• [OBJECTIVE] Translate this sentence from the film review of Bad Lieutenant below into Spanish: "This leads into the third act of the film, and this is where the work propels itself into a higher ground, mature, spiritual, and ultimately fascinating in every aspect."

• [EXCERPT PROVIDED]
Intense, subtle, and in some ways unique- Bad Lieutenant is the sleeper of 1992
23 November 2003 | by See all my reviews

Abel Ferrara has on his hands a small masterwork of one man's existence in the doldrums, and he has such a way of dealing with "the streets" as a perpetually gritty, hellish world in a movie that I didn't disbelieve it for a second. In a sense he can be compared to the likes of Scorsese, however he certainly works in a different frame of honesty in mind in depicting his lead character and those he encounters.

At the core of this extremely well made, unconventional film is the best performance Harvey Keitel delivered in the nineties, a bravado piece of work in which he bares all of the qualities that can make up the badness in the lieutenant. The Lieutenant spends little time with his kids, and when he does is hardly happy, and when he leaves them he goes into the underworld to do coke, crack and heroin, gulps down alcohol like Evian, and tries to cling onto whatever dignity he has left in betting on the Mets in the championship series.

When a startling case occurs - a nun is raped by two street kids - the lieutenant is on the scene, however fogged in his muck, and can't understand how somebody, even a nun, can forgive such a crime. This leads into the third act of the film, and this is where the work propels itself into a higher ground, mature, spiritual, and ultimately fascinating in every aspect. Overall, Bad Lieutenant is a lean, un-abashed first-person singular in a rather sophisticated delivery. We are delivered a character, like Alex in Clockwork Orange for example, who is not even a half-way decent person.

But just by the way Ferrara and Keitel bring us into his world, and the details of his existence, a viewer can start to understand that the film works on other levels besides those of a conventional "all around bad-cop" story.

• [STORED ROWS]

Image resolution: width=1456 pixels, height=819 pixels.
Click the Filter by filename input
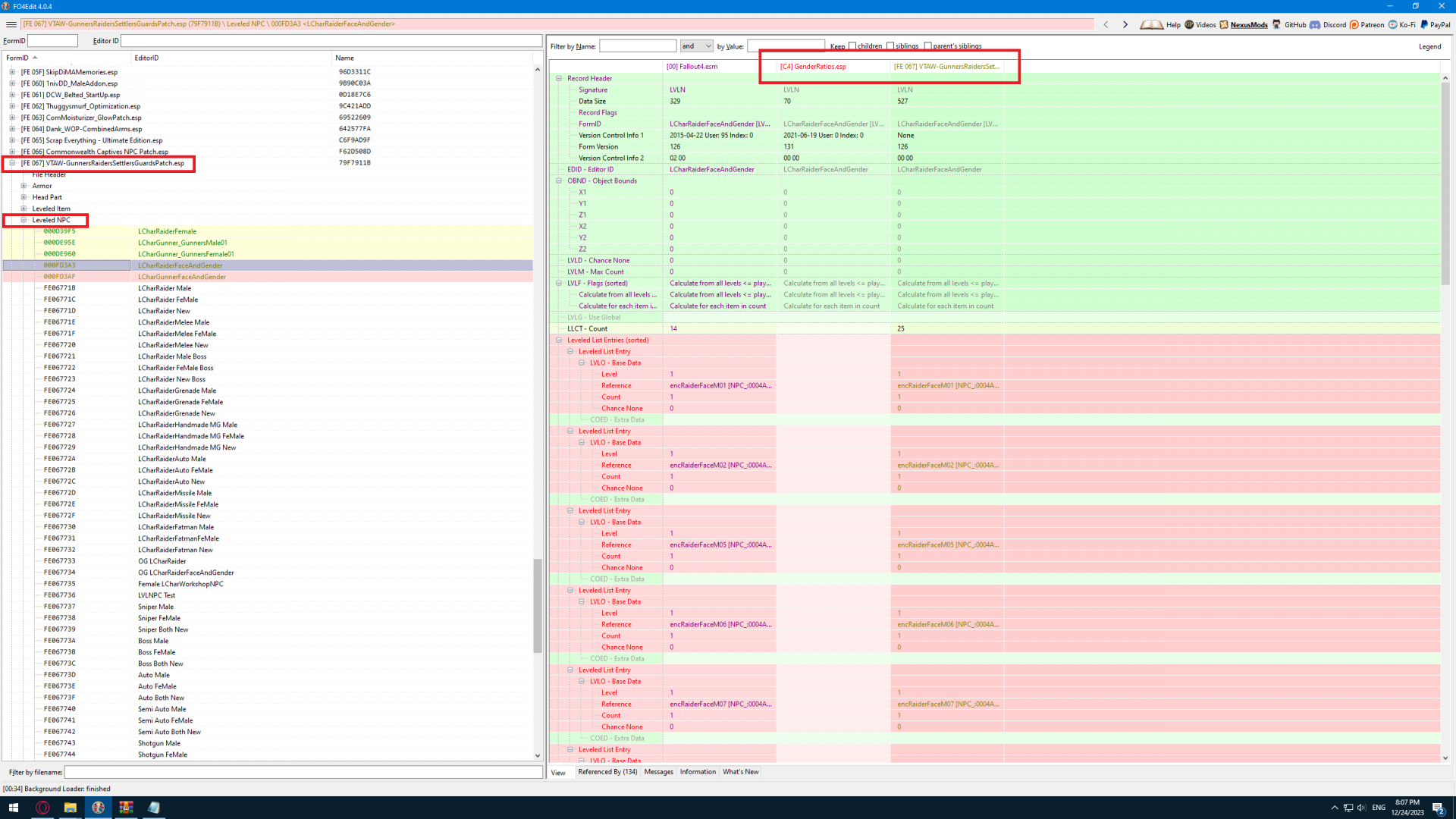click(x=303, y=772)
==
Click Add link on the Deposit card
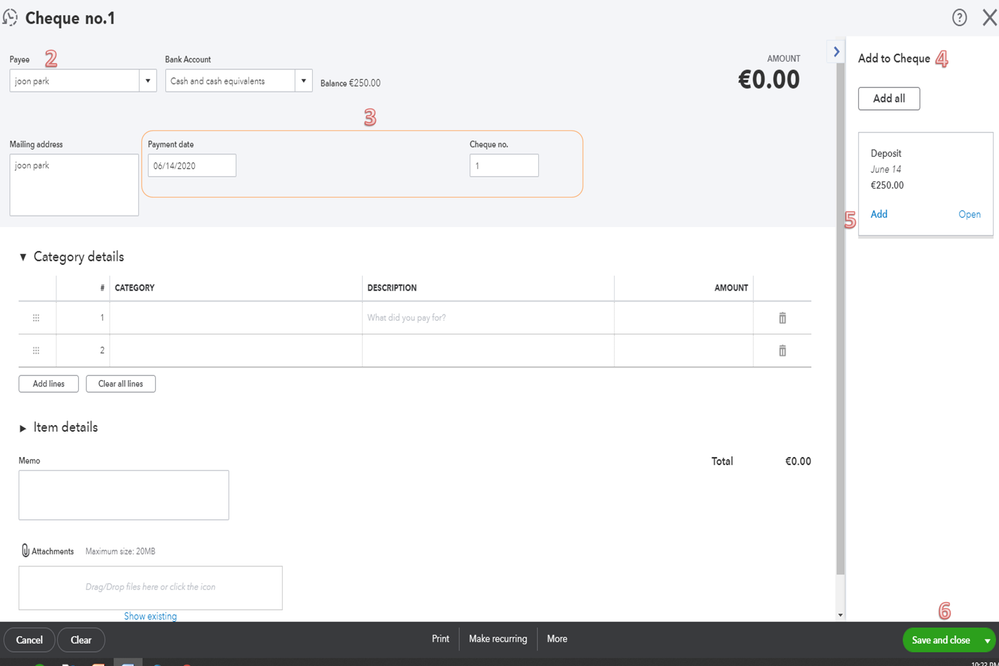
...
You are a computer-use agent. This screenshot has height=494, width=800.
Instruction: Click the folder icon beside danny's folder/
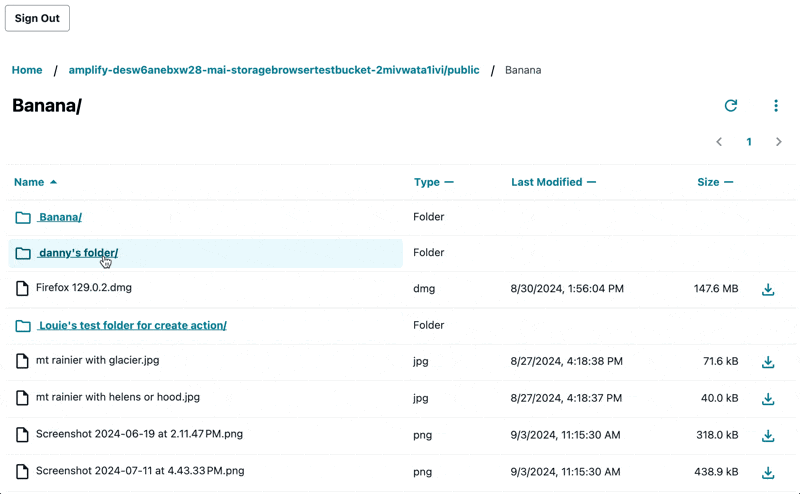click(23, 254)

• [REPLY] Esto conduce al tercer acto de la película, y es aquí donde la obra se eleva a un plano superior, maduro, espiritual y, en última instancia, fascinante en todos los aspectos.